The dog’s name was Sandy. She was a mutt, but more retriever than anything else. She was now ten years old, and she was as much Damien’s dog as his father’s, despite the son’s long absences, loving both equally just as they loved her. She could not understand her younger master’s behavior, for he was tolerant of her in ways that even his father was not. She wagged her tail uncertainly as he squatted beside her and tied her leash to the trunk of a sapling. Then he stood and removed the revolver from his pocket. It was a .38 Special, a Smith & Wesson Model 10. He had bought it from a dealer who claimed that it had come from a Vietnam vet who was down on his luck, but whom Damien subsequently discovered had sold it to feed the cocaine habit that had eventually claimed his life.

 

Damien put his hands to his ears, the gun in his right hand now pointing to the sky. He shook his head and squeezed his eyes shut. ‘Please, please stop,’ he said. ‘I’m begging you. Please.’

 

His mouth curled down, snot running from his nose, as he removed his hands from his head and, trembling, pointed the gun at the dog. It was inches from her muzzle. She leaned forward and sniffed it. She was used to the smell of oil and powder, for Damien and his father had often taken her to hunt birds with them, and she would bring them back in her jaws. She wagged her tail expectantly, anticipating the game.

 

‘No,’ said Damien. ‘No, don’t make me do it. Please don’t.’

 

His finger tightened on the trigger. His whole arm was shaking. With a great effort of will, he turned the gun away from the dog, and screamed at the sea, and the air, and the setting sun. He gritted his teeth and freed the dog from her leash.

 

‘Go!’ he shouted at her. ‘Go home! Sandy, go home!’

 

The dog’s tail went between her legs, but it was still wagging slightly. She didn’t want to leave.
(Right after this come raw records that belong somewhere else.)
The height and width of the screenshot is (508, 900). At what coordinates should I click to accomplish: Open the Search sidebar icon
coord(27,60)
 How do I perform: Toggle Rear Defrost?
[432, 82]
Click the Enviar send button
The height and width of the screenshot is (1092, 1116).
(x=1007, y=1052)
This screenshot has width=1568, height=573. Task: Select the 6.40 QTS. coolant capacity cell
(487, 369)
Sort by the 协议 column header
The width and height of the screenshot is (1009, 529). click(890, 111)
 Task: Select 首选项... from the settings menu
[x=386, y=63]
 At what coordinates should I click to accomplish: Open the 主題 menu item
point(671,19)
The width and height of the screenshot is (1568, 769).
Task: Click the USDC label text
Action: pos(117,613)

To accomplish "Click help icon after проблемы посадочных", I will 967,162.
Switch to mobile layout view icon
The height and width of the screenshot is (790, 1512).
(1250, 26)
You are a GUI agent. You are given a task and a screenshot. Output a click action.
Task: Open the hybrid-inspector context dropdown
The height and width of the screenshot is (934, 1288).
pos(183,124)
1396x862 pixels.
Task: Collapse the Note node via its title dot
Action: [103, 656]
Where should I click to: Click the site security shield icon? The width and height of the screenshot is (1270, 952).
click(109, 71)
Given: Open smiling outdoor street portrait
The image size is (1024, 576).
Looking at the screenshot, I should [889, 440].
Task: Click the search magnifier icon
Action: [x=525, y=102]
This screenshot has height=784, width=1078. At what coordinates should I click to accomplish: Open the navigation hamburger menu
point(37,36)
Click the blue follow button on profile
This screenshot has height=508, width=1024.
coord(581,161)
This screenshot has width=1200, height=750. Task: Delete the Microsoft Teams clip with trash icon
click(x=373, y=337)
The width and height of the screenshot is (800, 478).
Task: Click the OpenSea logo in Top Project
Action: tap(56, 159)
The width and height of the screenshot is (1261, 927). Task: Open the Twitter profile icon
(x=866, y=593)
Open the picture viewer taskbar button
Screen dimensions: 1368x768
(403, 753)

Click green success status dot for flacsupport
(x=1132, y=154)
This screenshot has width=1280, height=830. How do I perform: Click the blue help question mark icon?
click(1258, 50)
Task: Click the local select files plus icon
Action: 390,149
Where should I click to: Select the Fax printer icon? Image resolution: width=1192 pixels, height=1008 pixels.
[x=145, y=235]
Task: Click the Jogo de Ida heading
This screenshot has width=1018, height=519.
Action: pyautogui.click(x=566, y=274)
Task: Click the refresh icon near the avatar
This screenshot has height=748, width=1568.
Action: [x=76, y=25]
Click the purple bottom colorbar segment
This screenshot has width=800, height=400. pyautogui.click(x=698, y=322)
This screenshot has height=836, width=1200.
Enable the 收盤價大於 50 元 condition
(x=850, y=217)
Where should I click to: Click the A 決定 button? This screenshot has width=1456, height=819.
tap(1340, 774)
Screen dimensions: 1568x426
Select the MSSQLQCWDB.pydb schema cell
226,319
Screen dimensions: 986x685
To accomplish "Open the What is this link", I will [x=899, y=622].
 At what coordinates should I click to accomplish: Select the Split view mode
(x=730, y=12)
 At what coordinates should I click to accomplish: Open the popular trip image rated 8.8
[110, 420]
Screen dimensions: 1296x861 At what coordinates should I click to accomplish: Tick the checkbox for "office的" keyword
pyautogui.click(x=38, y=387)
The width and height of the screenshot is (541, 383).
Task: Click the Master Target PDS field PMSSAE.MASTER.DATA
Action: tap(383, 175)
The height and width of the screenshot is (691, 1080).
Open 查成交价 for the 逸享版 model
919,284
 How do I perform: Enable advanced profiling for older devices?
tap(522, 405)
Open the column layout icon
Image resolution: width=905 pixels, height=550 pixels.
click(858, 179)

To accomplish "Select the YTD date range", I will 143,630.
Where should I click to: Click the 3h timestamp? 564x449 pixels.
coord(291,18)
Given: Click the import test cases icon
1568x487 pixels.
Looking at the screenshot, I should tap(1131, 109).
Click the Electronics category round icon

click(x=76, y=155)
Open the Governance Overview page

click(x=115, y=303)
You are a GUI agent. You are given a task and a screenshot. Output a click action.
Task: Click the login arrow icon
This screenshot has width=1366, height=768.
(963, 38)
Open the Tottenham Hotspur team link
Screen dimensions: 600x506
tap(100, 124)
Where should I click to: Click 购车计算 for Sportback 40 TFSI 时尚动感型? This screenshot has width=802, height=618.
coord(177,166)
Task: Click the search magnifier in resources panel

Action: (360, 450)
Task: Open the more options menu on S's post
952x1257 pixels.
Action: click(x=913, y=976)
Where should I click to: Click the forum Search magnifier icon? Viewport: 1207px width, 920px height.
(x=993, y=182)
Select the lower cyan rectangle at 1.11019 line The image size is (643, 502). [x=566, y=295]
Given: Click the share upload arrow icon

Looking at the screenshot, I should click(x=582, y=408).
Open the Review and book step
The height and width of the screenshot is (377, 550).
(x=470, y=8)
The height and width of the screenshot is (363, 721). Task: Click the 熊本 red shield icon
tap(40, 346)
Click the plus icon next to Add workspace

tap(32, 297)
She sensed that something was very wrong. Then Damien ran at her, aiming a kick at her behind but pulling it at the last minute so that it made no contact. Now the dog fled, retreating toward the house. She paused while Damien was still in sight of her, but he came at her again, and this time she kept going, stopping only when she heard the gunshot.

 

She cocked her head, then slowly began to retrace her steps, anxious to see what her master had brought down.